§ Work task
All that is wanted is a word-for-word copy of the data from its first line to the line containing "Task: Select 13. Fried Scallop item", both included.

■ ■ ■ ■

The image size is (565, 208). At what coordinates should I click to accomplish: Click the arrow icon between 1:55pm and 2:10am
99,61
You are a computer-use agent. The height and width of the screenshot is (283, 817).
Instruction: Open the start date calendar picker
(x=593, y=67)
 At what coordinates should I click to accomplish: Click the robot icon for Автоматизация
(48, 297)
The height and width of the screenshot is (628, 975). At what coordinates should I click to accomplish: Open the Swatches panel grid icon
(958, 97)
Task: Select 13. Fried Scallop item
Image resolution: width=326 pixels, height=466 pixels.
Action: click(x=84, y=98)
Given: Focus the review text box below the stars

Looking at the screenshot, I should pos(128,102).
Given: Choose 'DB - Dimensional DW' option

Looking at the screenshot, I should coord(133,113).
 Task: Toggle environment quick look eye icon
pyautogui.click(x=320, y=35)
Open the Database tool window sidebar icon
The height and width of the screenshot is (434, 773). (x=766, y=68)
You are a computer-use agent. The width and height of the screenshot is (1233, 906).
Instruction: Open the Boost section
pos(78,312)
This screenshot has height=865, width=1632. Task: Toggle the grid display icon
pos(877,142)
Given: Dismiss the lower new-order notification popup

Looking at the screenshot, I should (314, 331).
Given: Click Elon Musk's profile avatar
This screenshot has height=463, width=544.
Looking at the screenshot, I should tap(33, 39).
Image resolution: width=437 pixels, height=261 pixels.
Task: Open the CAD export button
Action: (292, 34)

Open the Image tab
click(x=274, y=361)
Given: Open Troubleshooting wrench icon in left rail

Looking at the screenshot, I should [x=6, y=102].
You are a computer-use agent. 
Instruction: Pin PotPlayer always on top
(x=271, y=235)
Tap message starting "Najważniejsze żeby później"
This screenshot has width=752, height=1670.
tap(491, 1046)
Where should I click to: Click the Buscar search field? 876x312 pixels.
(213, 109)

■ ■ ■ ■

§ Exercise response
The image size is (565, 208). At what coordinates should I click to accomplish: Click the arrow icon between 1:55pm and 2:10am
99,61
You are a computer-use agent. The height and width of the screenshot is (283, 817).
Instruction: Open the start date calendar picker
(x=593, y=67)
 At what coordinates should I click to accomplish: Click the robot icon for Автоматизация
(48, 297)
The height and width of the screenshot is (628, 975). At what coordinates should I click to accomplish: Open the Swatches panel grid icon
(958, 97)
Task: Select 13. Fried Scallop item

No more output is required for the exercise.